One major roadblock might be the sheer number of editions of Vista expected to be available at launch, said Joe Wilcox, analyst at JupiterResearch. Microsoft's last major Windows upgrade, Windows XP, launched with only two editions: Windows XP Home and Windows XP Professional. XP is now available in five editions, but the others – Media Center Edition, Tablet PC Edition and Professional x64 Edition – were added after launch.

Microsoft has already identified what it calls a "good enough" problem among customers that purchase Windows' client version, Wilcox said. That is, customers think the version of Windows they currently have is good enough for what they want to achieve with their computer, so they see little or no reason to upgrade to the latest OS. Complicating matters with several editions is not the ideal way to inspire customers to upgrade, he said.

"Microsoft's best marketing for Vista will come from simplicity – making the value of Vista as easy to understand as possible, so people can see Vista is a lot better than the version they have now," Wilcox said. With six versions expected to be available at launch, he wondered: "Are there too many of them to communicate the value of Vista?"

Some of the editions also pose their own unique upgrade issues for the vendor. A change in Microsoft's enterprise licensing strategy that will come with the new OS already has inspired ire among customers. When Vista is released, only customers with Microsoft volume licensing agreements – either an Enterprise Agreement or a Software Assurance contract – can purchase Windows Vista Enterprise.

Andrew Hintz, information technology director for the California Democratic Party, said his organisation will probably only purchase Vista in its Business edition if they acquire new hardware, but not upgrade to the OS for machines currently in use. Still, he said Microsoft might win over more SMBs (small and medium-sized businesses) to its Enterprise edition if the OS was available without license restrictions.

"Many SMBs will probably acquire Vista as we will: with new hardware purchases without a Software Assurance or Enterprise Agreement with Microsoft," Hintz said. "If the Enterprise edition was available as a low-cost add-on to PCs from Dell or HP, then we might be tempted to purchase it."

Robert Bagamery, a system support engineer at Canadian utility company Manitoba Hydro, said Vista's revised enterprise licensing, along with hardware upgrades that are required to get the full benefits of some of Vista's new features, are hardly incentive to upgrade. Furthermore, there are now a host of lower-cost alternatives, such as OpenOffice and Mozilla Thunderbird, to the application for which most businesses purchase Windows: Microsoft Office.
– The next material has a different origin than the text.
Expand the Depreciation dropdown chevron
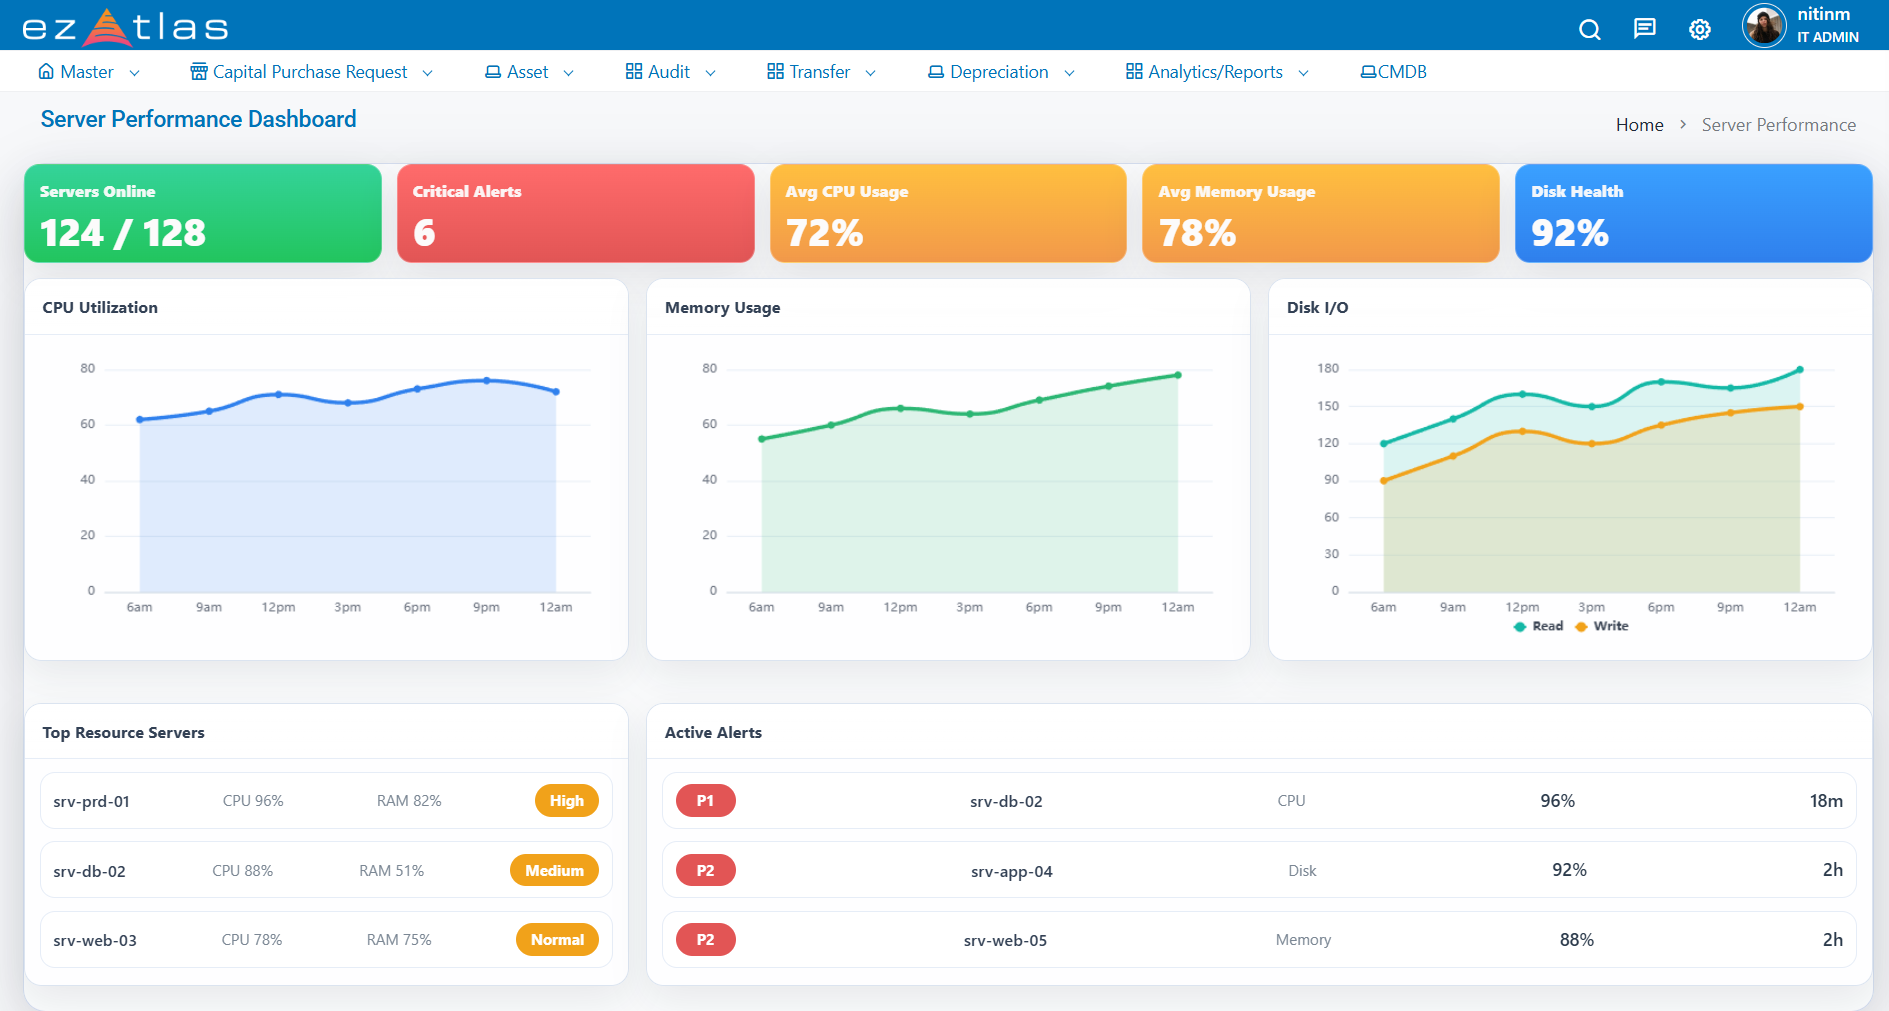This screenshot has height=1011, width=1889. click(1069, 73)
"Add to this the hardware costs to get full 'benefits' of Vista, and I think corporations will be having a second look at the ransom they pay and the continuing, escalating costs of doing business with Microsoft," Bagamery said."By submitting now, all they do is tie themselves more tightly to Microsoft and set themselves up for future price gouging."

Another hurdle to Vista upgrades is one that has plagued Microsoft for years: software piracy. The company has been cracking down on piracy with a host of new initiatives, such as Windows Genuine Advantage. Microsoft hopes its Windows Vista Starter edition, a stripped-down version of the OS, will go over well in emerging markets, particularly those in third-world countries. But as Wilcox points out, those are exactly the markets where piracy still runs rampant. "You can't sell it if everyone is stealing it," he said. "Microsoft has to get piracy under control."

Microsoft has about nine months until Windows Vista is available in full release, so the company has plenty of time to make a strong case for customers to upgrade. And as the company that sells the industry's dominant PC OS, the battle is theirs to win or lose, Wilcox said.

"When Windows 1995 was released, there was only one version for business and consumers, and Microsoft was competing with OS/2, Mac OS, DR-DOS – other things in the market that looked different and operated differently," he said. "Now Microsoft's only competitor is itself."